** start of Data for processing **
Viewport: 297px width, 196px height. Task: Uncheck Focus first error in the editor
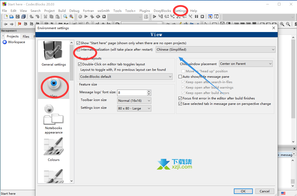click(180, 98)
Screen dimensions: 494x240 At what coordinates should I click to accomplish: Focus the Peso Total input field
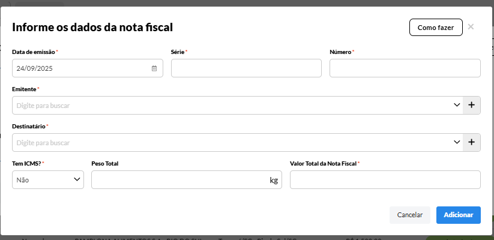[x=179, y=180]
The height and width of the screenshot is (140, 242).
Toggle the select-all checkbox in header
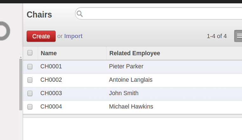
** end of Data for processing **
What to work on.
Print every line of the items above word for word, omitting the pictures.

Full answer.
Viewport: 297px width, 196px height. Task: Uncheck Focus first error in the editor
click(180, 98)
Screen dimensions: 494x240 At what coordinates should I click to accomplish: Focus the Peso Total input field
[x=179, y=180]
The height and width of the screenshot is (140, 242).
Toggle the select-all checkbox in header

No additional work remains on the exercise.